Art. 6.In artikel 14 van hetzelfde besluit, vervangen bij het koninklijk besluit van 9 augustus 2002 en gewijzigd bij het koninklijk besluit van 15 februari 2007, wordt de bepaling onder 3° vervangen als volgt : « 3° de karakteristieken van de specialiteit voor wat betreft de vergunning en de vermelding van de toegepaste registratieprocedure, verwijzend naar de geldende Belgische en/of Europese regelgeving ter zake. »
Art. 7.In artikel 21 van hetzelfde besluit, gewijzigd bij het koninklijk besluit van 15 februari 2007, wordt de bepaling onder 3° vervangen als volgt : « 3° de karakteristieken van de specialiteit voor wat betreft de vergunning en de vermelding van de toegepaste registratieprocedure, verwijzend naar de geldende Belgische en/of Europese regelgeving ter zake. »
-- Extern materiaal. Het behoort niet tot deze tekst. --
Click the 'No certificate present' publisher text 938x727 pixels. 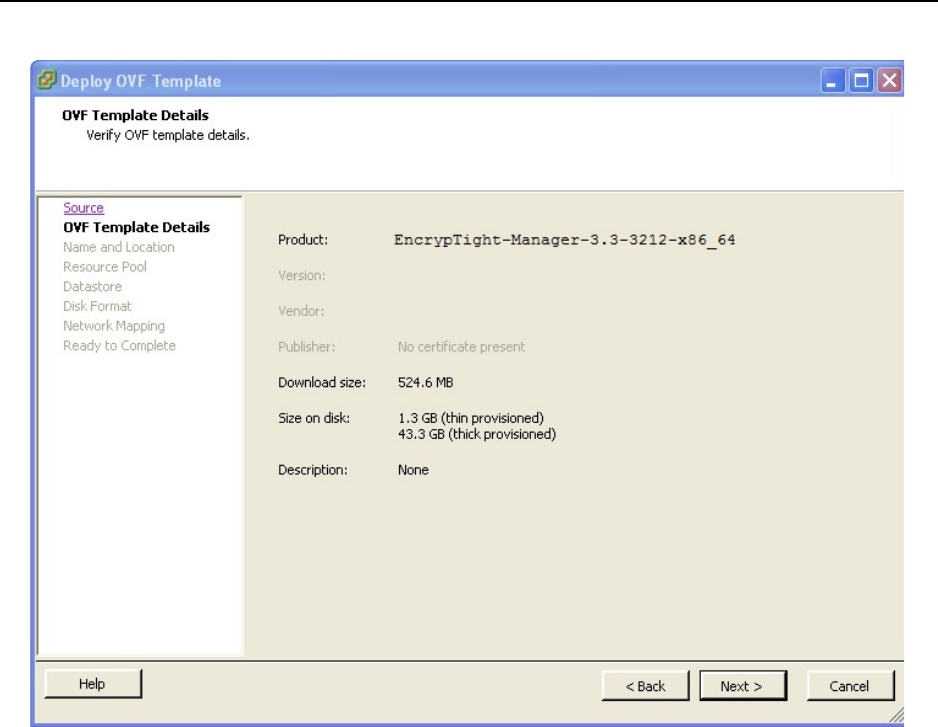coord(461,347)
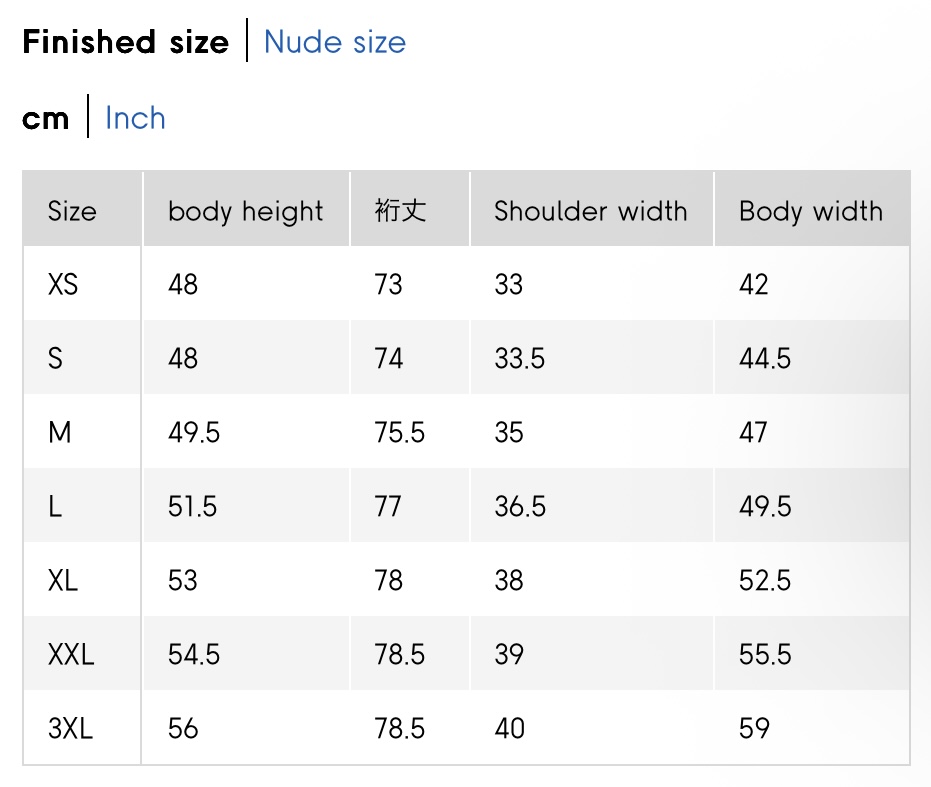Select the XXL size row label
The width and height of the screenshot is (931, 787).
point(71,654)
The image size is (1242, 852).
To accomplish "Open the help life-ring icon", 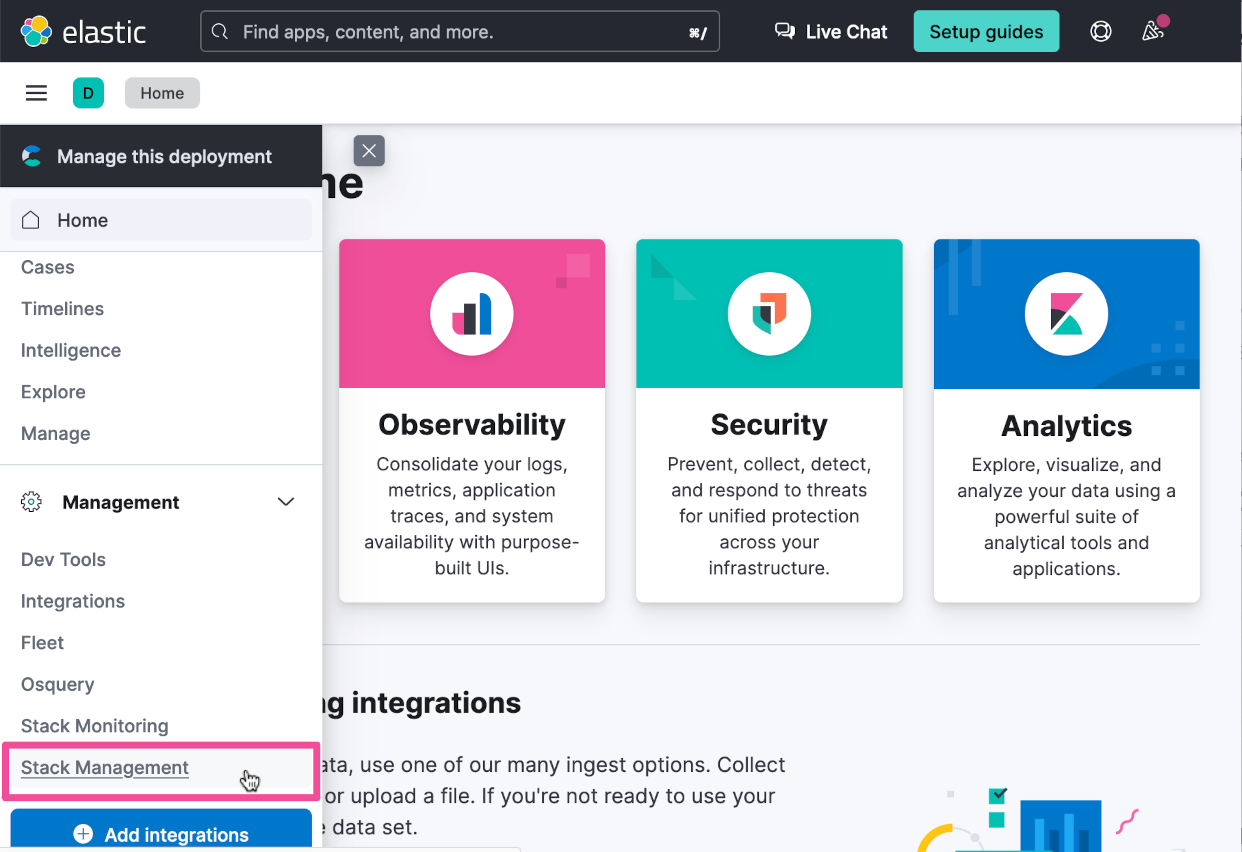I will tap(1100, 31).
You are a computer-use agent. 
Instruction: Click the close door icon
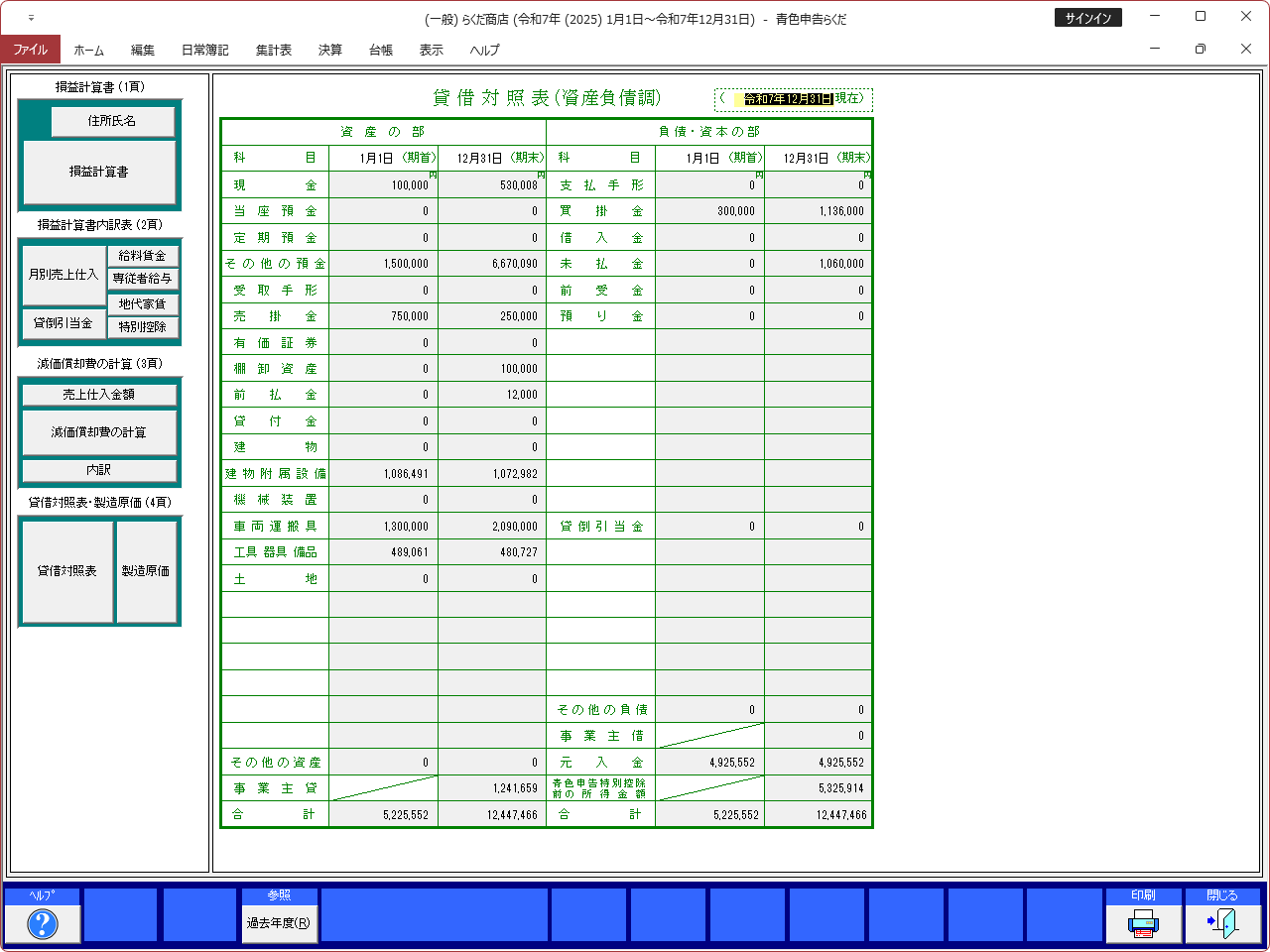click(x=1222, y=923)
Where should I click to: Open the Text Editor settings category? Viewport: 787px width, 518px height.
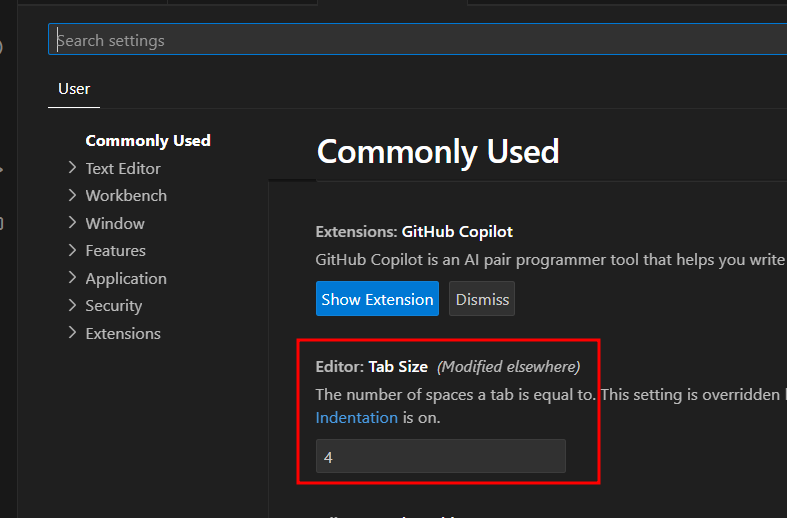click(x=123, y=168)
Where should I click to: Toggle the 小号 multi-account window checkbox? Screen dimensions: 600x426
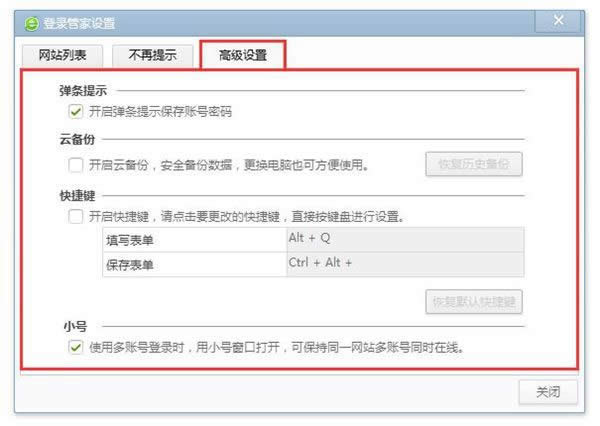click(x=75, y=347)
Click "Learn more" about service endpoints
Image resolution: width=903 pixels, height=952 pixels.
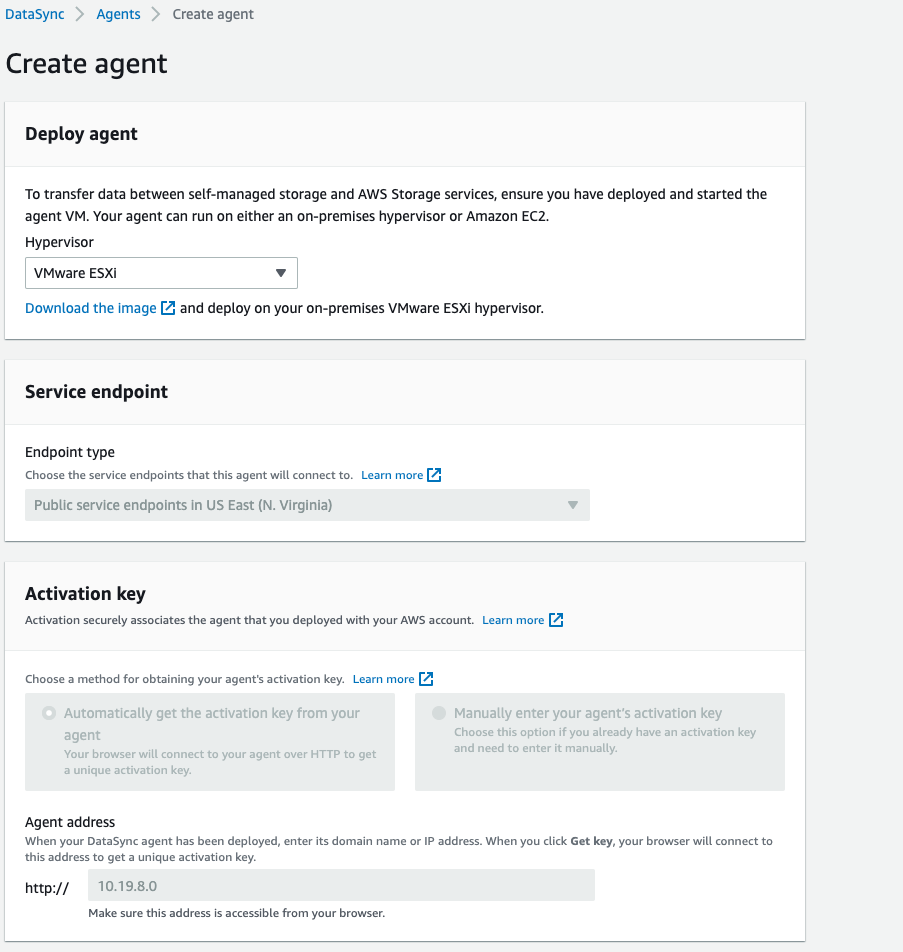coord(392,474)
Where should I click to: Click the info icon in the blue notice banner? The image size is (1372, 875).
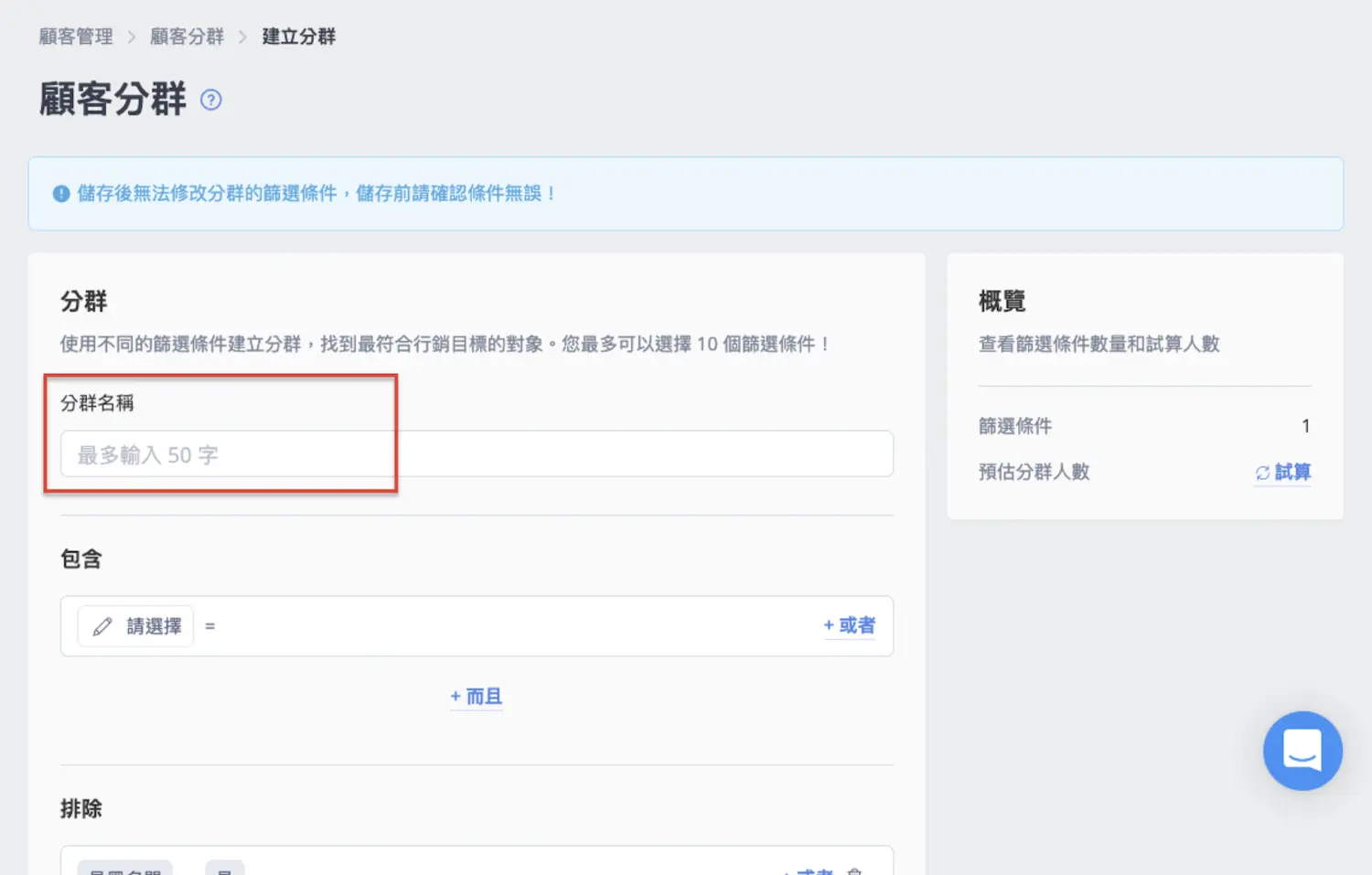tap(60, 193)
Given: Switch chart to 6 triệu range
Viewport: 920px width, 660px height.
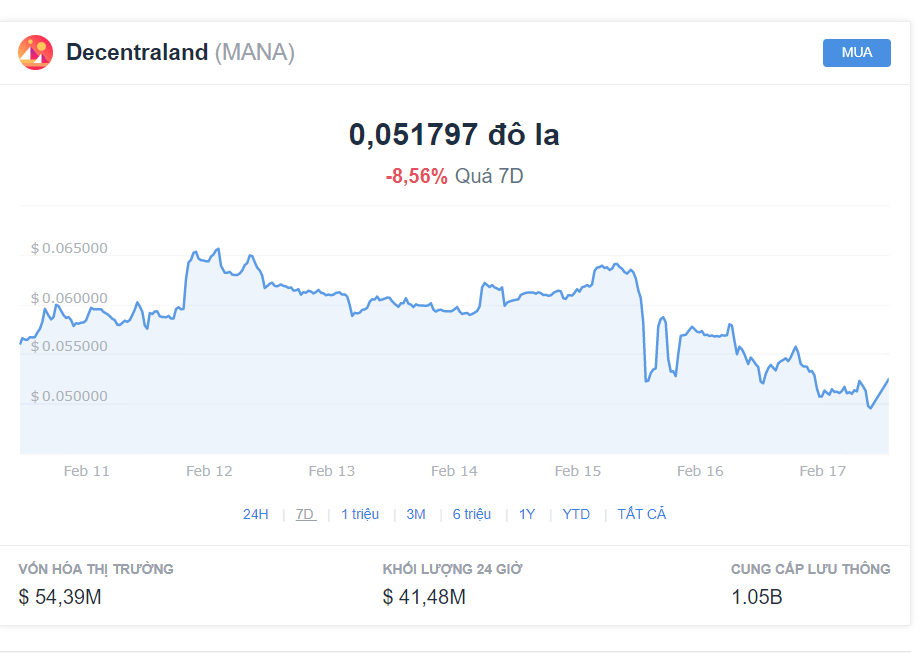Looking at the screenshot, I should 472,515.
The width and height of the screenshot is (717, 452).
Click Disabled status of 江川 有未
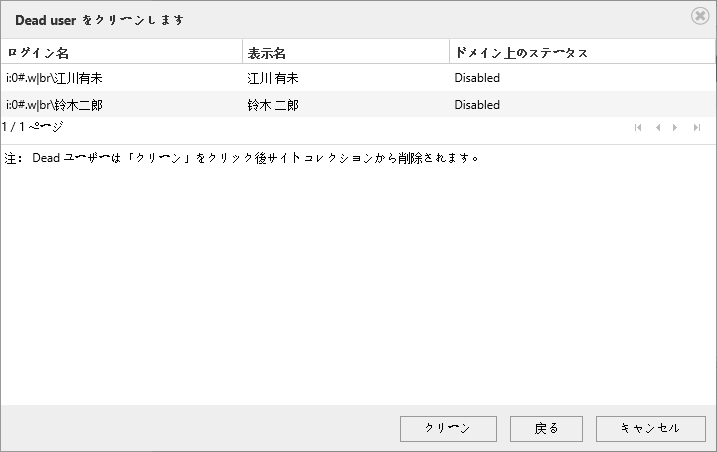pyautogui.click(x=477, y=78)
Art. 8.In artikel 28 van hetzelfde besluit, vervangen bij het koninklijk besluit van 9 augustus 2002 en gewijzigd bij het koninklijk besluit van 15 februari 2007, wordt de bepaling onder 3° vervangen als volgt : « 3° de karakteristieken van de specialiteit voor wat betreft de vergunning, desgevallend de originele Engelstalige versie van het Europees openbaar beoordelingsrapport (EPAR) van het Comité voor geneesmiddelen voor menselijk gebruik (CHMP) of bij ontstentenis het openbaar beoordelingsrapport (PAR) van de referentiestaat (RMS) en de vermelding van de toegepaste registratieprocedure, verwijzend naar de geldende Belgische en/of Europese regelgeving ter zake. »
Art. 9.In artikel 35, § 1, 2°, van hetzelfde besluit worden de woorden « het registratiegetuigschrift » vervangen door de woorden « de vergunning ».
Art. 10.In artikel 36 van hetzelfde besluit worden de woorden « het registratiegetuigschrift » vervangen door de woorden « de vergunning ».
Art. 11.In artikel 37bis, § 1, van hetzelfde besluit, ingevoegd bij het koninklijk besluit van 15 februari 2007, wordt de bepaling onder 3° vervangen als volgt : « 3° de karakteristieken van de specialiteit voor wat betreft de vergunning, desgevallend de originele Engelstalige versie van het Europees openbaar beoordelingsrapport (EPAR) van het Comité voor geneesmiddelen voor menselijk gebruik (CHMP) of bij ontstentenis het openbaar beoordelingsrapport (PAR) van de referentiestaat (RMS) en de vermelding van de toegepaste registratieprocedure, verwijzend naar de geldende Belgische en/of Europese regelgeving ter zake.Indien het een parallel ingevoerde specialiteit betreft, wordt de vergunning waarvan sprake is in bijlage III, a), 2), van de lijst, vervangen door de door de Minister van Volksgezondheid uitgereikte vergunning voor parallelinvoer. »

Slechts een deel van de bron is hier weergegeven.